What AI Cannot Replace: The Work of Human Connection
I’m running out of time, but there’s one last thing I really want to show you. So this chart is from our economic index. And it shows all the kinds of occupations that humans do. Not all of them, but many of them. And blue is what AI could feasibly do already. It’s actually probably already outdated. Red is what it’s doing. And I want to call your attention to the section on the bottom left side, where you see this area that’s unexposed to AI displacement. And it says things down there like grounds maintenance, like food and serving, personal care, personal service.
And while I was giving this presentation to various faith communities the other day, something just hit me. Because another word for grounds maintenance is gardening. And another word for food and service is hospitality. And personal care is just that, it’s care. These are relational jobs. This is the work of tending to one another and of loving one another and of caring for the beauty of our world.

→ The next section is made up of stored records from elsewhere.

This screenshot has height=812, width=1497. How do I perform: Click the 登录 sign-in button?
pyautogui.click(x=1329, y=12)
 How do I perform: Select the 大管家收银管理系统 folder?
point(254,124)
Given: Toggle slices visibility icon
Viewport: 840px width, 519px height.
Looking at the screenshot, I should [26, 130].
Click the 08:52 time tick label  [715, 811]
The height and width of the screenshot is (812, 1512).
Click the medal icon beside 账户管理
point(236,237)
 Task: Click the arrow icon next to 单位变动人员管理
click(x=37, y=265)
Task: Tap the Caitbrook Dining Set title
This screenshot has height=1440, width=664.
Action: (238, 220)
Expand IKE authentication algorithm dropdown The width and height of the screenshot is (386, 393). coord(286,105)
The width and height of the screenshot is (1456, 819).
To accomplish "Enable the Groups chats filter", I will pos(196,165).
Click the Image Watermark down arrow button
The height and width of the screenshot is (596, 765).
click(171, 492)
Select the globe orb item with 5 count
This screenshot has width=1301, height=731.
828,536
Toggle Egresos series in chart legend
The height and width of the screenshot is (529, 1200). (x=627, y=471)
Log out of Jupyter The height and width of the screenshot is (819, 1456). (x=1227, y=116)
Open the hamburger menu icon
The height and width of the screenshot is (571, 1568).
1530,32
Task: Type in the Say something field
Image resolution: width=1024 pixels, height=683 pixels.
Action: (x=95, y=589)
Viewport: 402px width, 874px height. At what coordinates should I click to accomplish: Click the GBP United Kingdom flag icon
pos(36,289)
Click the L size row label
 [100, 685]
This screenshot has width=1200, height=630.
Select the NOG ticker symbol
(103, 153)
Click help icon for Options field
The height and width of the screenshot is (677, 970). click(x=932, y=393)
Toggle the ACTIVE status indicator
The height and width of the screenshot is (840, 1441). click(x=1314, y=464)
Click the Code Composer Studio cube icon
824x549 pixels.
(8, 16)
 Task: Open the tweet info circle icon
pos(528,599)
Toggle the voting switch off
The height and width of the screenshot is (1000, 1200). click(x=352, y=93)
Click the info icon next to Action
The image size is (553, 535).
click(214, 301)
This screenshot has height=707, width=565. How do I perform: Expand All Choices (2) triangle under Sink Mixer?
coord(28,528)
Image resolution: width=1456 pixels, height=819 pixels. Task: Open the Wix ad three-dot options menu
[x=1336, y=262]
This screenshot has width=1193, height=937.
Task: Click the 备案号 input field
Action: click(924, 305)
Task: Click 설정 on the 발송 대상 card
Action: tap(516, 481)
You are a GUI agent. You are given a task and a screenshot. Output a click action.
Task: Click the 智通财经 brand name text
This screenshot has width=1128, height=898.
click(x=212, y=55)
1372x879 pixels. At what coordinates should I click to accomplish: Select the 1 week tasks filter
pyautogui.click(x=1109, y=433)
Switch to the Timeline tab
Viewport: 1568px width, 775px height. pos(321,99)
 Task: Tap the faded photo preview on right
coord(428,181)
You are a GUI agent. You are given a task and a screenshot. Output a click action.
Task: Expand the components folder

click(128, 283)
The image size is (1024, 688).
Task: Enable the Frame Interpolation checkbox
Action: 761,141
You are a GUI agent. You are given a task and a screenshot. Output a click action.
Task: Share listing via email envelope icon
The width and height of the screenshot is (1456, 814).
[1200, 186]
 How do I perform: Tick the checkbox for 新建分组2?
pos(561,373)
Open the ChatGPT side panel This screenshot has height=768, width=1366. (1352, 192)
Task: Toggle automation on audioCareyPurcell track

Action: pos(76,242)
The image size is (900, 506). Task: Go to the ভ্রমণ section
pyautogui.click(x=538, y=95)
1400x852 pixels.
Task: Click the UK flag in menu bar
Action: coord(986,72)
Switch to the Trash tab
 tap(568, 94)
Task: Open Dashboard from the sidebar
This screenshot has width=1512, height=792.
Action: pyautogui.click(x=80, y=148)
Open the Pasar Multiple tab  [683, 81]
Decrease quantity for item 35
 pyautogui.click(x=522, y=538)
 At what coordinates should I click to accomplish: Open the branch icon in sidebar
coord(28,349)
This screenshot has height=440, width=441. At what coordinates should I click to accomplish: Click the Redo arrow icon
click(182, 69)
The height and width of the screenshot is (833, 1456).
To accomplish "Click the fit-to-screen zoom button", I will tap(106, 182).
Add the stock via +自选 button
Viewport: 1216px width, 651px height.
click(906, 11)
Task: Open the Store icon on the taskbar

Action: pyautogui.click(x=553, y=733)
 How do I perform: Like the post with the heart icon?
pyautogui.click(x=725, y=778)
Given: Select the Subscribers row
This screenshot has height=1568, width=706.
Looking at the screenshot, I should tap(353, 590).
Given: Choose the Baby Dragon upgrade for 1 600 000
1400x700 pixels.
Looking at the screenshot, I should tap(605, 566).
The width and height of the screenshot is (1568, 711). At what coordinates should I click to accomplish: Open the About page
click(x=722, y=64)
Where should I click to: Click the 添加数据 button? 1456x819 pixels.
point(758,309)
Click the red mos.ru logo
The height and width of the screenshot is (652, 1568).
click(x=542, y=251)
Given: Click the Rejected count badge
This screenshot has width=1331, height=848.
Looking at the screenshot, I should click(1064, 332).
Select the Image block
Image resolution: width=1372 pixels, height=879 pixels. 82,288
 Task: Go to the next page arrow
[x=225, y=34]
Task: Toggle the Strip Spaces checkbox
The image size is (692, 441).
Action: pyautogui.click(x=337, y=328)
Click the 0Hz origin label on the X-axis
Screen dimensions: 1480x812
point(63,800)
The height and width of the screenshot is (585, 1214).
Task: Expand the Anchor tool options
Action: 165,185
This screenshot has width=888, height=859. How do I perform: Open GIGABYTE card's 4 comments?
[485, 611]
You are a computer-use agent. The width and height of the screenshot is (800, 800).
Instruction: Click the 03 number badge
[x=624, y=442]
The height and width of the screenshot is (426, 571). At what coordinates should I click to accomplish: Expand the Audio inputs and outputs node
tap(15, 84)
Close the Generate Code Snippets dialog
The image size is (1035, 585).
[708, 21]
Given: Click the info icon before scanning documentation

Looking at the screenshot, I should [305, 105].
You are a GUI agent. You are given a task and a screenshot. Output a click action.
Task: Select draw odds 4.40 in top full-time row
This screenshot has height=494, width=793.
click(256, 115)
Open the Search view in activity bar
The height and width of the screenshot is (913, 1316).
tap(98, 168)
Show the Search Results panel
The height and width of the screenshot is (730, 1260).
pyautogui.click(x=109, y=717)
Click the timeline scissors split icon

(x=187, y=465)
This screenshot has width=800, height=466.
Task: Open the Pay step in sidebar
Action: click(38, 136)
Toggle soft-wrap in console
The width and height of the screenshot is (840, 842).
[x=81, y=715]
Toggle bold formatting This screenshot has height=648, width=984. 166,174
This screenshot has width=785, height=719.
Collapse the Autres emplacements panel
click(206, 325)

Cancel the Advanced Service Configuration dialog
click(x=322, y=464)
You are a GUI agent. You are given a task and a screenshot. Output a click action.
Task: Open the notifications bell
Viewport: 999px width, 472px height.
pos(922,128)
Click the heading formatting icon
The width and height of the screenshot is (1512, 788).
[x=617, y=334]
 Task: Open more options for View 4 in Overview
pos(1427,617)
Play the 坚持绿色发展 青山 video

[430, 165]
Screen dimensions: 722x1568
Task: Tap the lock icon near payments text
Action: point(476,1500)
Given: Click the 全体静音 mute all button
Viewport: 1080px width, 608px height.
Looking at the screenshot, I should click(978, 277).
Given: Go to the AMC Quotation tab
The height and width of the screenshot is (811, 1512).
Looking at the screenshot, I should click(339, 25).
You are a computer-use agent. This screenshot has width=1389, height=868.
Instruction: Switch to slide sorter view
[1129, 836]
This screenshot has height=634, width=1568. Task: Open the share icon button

Can we imagine — and not only imagine, but demand — a world where these powerful systems can help us become more human and more connected and more alive rather than less? Where instead of taking something away from us, they actually give us something back.
The Great Turning
The late Joanna Macy, a scholar of Buddhism and deep ecology, called this moment in history “the great turning” — the shift from a society built on extraction to one built to sustain life. Is there a world where powerful AI could be part of this great turning, actually helping to repair and remake and restore our world?
And honestly, we are all here today because it’s just too late to accept any other outcome.
And gosh, this is what makes this even more real. The stories that we inhabit, the words that we write and put into the world, the language that we use to describe what matters — it shapes who we become. I’ve seen it in the research and I’ve lived it in my own life, but it is also literally the training data for these models.
Our moral imagination is the raw material these systems learn from — that makes up how they will understand our world. So the stories we tell don’t just describe the future, they literally could help create it.